New Atlantic works with university labs to turn the full context around important scientific work into useful training and evaluation environments for scientific research agents.

The work behind a scientific result is often as valuable as the result itself. A paper is the public summary, but the deeper scientific record usually lives elsewhere: raw measurements, failed runs, lab notebooks, instrument settings, analysis scripts, intermediate figures, negative results, discarded hypotheses, and the judgment of the people who knew which signals mattered. A useful research agent needs to work with messy evidence, make choices over time, test hypotheses, recover from dead ends, and understand why a result is trustworthy. Those abilities cannot be learned from polished publications alone.

University labs already contain the right kind of knowledge. They have the experimental context, the history of decisions, the tacit standards for what counts as a good result, and the data that shows how scientific work actually unfolds. New Atlantic helps preserve and structure that knowledge so it can support future scientific discovery.

What is a Reinforcement Learning environment?

An RL environment is a setting where an AI system can try to solve a task, receive feedback, and improve. It is a structured scientific challenge with rules, materials, possible actions, and a way to judge whether the agent did good work.

An agent might be asked to identify the next useful analysis for a dataset, reproduce a key result from a paper, choose which failed experimental branch to investigate, propose a correction to a pipeline, or infer which conditions explain a surprising outcome. The environment gives the agent the relevant materials and then scores its work against evidence that the university lab understands.

A static benchmark often asks for one final answer. An RL environment can measure the process: whether the agent asks the right question, uses the right evidence, avoids shortcuts, updates its plan when something fails, and reaches a result through a scientifically valid path.

How we build one with a university lab

We begin with the PI and university lab members. Together we choose a body of work that has real scientific substance: usually a published or near-published result with underlying data, enough surrounding context to explain how the work happened, and enough structure to turn parts of the research process into tasks.

Then we map the research record. We identify the datasets, notebooks, code, protocols, instrument outputs, annotations, intermediate tables, failed attempts, and private reasoning that make the result intelligible. We ask what a careful graduate student or postdoc would need to know to continue the work responsibly. That becomes the starting point for the environment.

Next we separate the materials into pieces an agent may see and pieces held back for scoring. The visible materials let the agent work on the problem. The held-out materials let us check whether the agent is actually reasoning well rather than memorizing the answer. When possible, we also create transfer tasks: related problems that test whether the agent can apply the same scientific logic in a new setting.

We then define the feedback. Some feedback is numerical: did the analysis reproduce the known trend, match a validation set, find the correct condition, or improve a model of the data? Some feedback is procedural: did the agent use the right files, respect the protocol, cite the evidence, avoid leaking held-out information, and produce work that a university lab member could audit?
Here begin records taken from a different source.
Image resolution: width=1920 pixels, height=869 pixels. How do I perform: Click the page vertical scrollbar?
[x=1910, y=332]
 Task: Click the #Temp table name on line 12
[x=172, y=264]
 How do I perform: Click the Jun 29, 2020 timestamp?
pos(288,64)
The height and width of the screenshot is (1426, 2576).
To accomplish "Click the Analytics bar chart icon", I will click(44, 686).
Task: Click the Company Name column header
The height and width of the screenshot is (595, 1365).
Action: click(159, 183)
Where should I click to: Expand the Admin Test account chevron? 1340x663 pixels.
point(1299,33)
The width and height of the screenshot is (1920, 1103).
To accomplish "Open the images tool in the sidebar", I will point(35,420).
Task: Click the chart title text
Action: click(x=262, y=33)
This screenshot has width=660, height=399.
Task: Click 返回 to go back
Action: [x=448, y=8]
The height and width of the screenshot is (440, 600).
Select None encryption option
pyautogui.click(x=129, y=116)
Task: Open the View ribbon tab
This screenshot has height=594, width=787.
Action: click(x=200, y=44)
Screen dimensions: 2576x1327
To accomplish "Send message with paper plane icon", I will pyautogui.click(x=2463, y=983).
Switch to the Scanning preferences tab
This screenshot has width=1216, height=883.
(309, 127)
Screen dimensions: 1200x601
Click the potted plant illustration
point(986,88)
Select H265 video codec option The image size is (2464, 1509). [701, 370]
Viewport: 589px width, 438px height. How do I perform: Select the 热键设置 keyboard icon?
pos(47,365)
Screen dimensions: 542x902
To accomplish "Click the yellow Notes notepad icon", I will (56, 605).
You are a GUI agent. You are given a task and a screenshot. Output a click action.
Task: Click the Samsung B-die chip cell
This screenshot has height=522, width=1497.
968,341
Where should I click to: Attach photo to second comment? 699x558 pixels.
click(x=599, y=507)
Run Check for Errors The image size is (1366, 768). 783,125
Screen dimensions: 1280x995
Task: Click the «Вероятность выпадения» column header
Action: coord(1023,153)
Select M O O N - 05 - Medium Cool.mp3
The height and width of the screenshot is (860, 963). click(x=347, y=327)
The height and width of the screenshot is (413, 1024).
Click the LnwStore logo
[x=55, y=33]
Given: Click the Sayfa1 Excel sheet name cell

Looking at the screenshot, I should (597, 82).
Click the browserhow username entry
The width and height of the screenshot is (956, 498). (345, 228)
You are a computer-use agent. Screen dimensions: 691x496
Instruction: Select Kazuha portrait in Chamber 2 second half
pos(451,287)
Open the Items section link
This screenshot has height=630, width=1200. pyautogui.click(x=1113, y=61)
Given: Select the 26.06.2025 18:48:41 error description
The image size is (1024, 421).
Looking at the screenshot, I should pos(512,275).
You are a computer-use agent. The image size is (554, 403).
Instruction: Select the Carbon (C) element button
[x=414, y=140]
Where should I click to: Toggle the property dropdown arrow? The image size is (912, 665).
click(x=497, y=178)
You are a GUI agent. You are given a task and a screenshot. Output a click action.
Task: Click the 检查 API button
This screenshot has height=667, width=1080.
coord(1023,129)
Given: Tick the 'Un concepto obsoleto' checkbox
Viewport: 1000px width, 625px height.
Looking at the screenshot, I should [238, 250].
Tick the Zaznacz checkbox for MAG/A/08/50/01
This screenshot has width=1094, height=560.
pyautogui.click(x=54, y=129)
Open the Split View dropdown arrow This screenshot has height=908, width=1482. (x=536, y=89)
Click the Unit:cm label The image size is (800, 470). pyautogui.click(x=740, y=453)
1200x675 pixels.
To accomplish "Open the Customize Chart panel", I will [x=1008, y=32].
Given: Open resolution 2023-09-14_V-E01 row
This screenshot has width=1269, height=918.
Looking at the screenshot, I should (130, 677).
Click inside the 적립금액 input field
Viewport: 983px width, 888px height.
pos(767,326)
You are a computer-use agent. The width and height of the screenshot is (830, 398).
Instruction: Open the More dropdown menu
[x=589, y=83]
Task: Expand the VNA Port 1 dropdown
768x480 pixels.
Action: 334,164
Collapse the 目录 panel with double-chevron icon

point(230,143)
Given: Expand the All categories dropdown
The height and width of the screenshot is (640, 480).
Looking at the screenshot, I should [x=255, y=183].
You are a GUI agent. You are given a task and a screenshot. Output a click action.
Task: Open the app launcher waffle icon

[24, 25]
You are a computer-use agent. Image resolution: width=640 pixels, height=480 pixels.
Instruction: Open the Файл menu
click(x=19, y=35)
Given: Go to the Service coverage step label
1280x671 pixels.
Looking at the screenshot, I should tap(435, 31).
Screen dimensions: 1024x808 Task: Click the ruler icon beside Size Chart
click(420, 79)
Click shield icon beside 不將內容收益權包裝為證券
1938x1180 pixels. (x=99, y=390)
The goal is to make the scientific method learnable to the agent.

What the university lab gets back

A well-built environment also gives the university lab a cleaner and more durable version of its own research record. We organize materials that are often scattered across drives, notebooks, instruments, analysis folders, and individual memories. We make the logic of the project easier to inspect, hand off, reproduce, and extend.

The university lab can use the structured package to onboard new students, revisit old experiments, compare future results against prior evidence, preserve negative results that would otherwise disappear, and identify which parts of a project are ready for follow-on work. In many cases, the process also exposes practical gaps: missing metadata, fragile scripts, unclear sample names, undocumented instrument settings, or analysis choices that should be recorded more explicitly.

We make the judgment of researchers easier to preserve and reuse. The scientific value comes from keeping the data attached to the context that gives it meaning.

How universities stay in control

Universities need a careful path for this kind of work. We usually start with a scoped, non-commercial pilot so the university lab and institution can decide what data is included, what stays out, who can access it, and what review is required before anything moves downstream. This lets the scientific and institutional questions be answered before commercial terms are finalized.

If a package proves valuable, New Atlantic helps turn it into a licensable research environment. We handle much of the operational work: packaging, documentation, buyer readiness, technical delivery, and coordination with university offices. The university and originating researchers remain connected to downstream value through a revenue share.

Our mission

Frontier AI labs need richer scientific environments if they want to build agents that can contribute to real research. University labs and institutions hold the knowledge needed to build those environments, but they should not have to solve the packaging, legal, and commercial complexity alone.

New Atlantic exists to make that bridge. We help turn high-context academic research into durable scientific infrastructure: useful to the originating university lab, useful to the university, and useful in future scientific discovery.